> **ЗАДАНИЕ A**
Верни из листинга все строки, в которых встречается слово «Close».

> **ФРАГМЕНТ ТЕКСТА**
****

Сравнивая себя с классиком литературы, я немного успокаивался, что мой «титанический» труд так и остался без окончания. Дописывать после Форта-Фикс я не мог, не хотел, и у меня на это уже просто не было времени – мне нужно было тупо зарабатывать себе на жизнь и в очередной раз все начинать с нуля.

Но все-таки я вам расскажу, о чем были те последние главы.

Одна из них рассказывала о тюремном бунте, вызванном приходом нового коменданта и совершенно неоправданным ужесточением режима. В тот месяц мы просидели под замком почти три недели, людей переводили в другие тюрьмы, в Форте Фикс хозяйничал спецназ, а карцер был переполнен.

Вторая исчезнувшая глава посвящалась как раз тому самому карцеру, куда меня периодически отправляли на перевоспитание за написание только что прочтенной вами книги. Я никогда не забуду это страшное помещение, где даже в душ тебя водили в наручниках, еду подавали через «кормушку», выпускали на прогулку на 45 минут раз в неделю и где я иногда спал на полу рядом с унитазом, поскольку в двухместном каменном мешке иногда оказывалось по четыре человека.

Так что считайте, что вы знаете, чем на самом деле завершилась моя книга. Хотя бы условно…

… В последние месяцы перед выходом на свободу время для меня остановилось. Я не зачеркивал дни в календаре, как это делали многие другие зэки, или не пытался сбросить накопившийся за время отсидки вес. На самом деле, я был в лучшей физической форме как до, так и после тюрьмы.

****

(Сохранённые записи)
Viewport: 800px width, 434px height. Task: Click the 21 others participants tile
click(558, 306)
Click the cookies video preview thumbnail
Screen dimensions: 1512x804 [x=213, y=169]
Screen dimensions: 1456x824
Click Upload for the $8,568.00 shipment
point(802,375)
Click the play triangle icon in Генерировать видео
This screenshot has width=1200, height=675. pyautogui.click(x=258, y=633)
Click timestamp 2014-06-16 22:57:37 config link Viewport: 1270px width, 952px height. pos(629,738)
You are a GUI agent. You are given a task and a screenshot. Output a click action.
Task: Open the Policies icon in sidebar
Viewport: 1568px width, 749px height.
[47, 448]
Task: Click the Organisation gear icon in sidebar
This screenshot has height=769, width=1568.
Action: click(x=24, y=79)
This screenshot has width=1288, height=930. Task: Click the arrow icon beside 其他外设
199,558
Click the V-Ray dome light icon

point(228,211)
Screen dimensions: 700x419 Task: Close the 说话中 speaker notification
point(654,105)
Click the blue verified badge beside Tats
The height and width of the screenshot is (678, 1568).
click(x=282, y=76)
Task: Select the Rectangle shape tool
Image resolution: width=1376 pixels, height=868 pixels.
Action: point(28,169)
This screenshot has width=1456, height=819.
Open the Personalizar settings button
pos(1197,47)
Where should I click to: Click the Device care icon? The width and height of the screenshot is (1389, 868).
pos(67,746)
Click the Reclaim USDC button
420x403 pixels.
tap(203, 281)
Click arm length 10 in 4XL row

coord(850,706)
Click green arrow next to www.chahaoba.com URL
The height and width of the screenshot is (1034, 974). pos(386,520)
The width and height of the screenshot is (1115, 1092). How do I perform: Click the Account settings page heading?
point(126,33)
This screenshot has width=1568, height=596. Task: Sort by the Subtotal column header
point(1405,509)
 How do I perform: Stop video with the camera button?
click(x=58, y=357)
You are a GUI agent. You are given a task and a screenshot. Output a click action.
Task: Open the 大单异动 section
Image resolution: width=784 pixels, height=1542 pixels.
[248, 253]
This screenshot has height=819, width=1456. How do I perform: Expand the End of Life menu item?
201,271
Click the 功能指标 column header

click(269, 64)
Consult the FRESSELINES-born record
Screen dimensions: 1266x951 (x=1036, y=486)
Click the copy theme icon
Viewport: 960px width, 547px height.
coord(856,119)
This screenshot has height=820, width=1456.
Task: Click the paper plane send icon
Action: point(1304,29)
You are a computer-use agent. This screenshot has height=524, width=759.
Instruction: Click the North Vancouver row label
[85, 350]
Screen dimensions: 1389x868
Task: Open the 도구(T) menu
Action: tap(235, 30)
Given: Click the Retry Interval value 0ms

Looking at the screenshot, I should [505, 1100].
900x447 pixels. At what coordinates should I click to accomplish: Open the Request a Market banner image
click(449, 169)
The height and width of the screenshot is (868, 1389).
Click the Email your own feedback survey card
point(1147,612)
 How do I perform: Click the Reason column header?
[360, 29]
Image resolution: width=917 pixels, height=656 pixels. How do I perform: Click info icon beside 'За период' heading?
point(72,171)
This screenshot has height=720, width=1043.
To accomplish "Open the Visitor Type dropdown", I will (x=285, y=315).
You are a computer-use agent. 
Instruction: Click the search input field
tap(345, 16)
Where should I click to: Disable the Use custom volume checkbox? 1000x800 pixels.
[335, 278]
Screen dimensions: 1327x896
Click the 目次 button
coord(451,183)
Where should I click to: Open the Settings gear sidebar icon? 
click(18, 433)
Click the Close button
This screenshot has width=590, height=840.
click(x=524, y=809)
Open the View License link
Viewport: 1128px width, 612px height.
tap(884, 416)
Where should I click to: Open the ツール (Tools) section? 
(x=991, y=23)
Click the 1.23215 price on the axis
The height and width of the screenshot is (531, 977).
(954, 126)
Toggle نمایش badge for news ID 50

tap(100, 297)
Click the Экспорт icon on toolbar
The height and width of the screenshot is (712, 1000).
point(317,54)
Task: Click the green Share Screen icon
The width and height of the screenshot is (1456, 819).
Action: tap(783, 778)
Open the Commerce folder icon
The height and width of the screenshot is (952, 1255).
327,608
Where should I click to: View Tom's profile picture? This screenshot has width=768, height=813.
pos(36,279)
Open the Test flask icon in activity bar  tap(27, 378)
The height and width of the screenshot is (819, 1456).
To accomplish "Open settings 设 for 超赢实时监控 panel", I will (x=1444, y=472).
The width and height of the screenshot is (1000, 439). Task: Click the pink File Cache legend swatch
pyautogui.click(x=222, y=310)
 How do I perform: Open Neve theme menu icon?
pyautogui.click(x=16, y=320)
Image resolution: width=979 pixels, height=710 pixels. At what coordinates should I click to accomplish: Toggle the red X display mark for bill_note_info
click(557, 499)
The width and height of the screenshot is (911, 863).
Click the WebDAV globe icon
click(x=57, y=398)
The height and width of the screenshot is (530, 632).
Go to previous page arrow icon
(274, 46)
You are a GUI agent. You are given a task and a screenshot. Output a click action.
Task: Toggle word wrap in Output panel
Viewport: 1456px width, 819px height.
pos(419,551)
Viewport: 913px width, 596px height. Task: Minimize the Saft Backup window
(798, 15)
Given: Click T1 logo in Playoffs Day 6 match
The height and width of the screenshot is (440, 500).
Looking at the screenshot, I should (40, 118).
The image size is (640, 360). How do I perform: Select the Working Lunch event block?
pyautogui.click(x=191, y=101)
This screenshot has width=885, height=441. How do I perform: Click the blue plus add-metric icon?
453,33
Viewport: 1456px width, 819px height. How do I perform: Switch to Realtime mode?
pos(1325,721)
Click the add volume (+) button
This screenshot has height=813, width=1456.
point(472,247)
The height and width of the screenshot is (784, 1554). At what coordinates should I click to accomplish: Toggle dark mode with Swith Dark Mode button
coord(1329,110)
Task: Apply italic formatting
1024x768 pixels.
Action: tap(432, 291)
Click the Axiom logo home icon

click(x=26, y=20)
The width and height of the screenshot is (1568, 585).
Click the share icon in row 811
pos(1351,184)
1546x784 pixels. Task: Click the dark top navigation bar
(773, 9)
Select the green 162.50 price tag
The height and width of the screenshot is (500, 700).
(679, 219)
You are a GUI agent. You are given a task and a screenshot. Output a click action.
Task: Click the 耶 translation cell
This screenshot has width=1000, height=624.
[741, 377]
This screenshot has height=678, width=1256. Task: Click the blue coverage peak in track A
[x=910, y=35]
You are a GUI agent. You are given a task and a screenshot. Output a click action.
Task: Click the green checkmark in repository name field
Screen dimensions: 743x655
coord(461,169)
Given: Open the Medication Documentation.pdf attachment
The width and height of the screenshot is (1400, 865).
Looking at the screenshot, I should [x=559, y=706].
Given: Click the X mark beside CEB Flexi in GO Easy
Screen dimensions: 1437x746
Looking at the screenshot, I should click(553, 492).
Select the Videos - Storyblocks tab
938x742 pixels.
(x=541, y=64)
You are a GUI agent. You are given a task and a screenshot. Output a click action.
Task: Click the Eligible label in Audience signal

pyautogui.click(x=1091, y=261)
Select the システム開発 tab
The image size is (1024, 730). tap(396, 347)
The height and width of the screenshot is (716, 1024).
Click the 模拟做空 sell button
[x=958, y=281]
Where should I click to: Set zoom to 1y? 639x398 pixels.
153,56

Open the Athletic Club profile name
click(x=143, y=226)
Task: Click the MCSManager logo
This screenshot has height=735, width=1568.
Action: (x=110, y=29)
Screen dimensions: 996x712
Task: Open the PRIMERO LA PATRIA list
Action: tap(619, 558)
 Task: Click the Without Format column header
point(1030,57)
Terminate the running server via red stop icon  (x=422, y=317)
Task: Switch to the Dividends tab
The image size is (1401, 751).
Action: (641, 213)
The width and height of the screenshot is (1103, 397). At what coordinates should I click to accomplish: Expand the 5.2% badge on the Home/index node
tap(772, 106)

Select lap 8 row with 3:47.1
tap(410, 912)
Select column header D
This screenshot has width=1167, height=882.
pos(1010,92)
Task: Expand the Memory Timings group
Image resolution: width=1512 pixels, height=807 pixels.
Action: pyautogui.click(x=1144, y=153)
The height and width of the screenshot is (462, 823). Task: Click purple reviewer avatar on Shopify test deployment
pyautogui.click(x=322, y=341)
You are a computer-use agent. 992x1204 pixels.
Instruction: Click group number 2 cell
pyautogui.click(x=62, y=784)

****

> **ЗАДАНИЕ B**
Как часто и на сколько минут выпускали на прогулку из карцера, согласно фрагменту текста?

> **ОТВЕТ A**
Screen dimensions: 700x419 Task: Close the 说话中 speaker notification
Click the Close button

> **ОТВЕТ B**
Раз в неделю на 45 минут.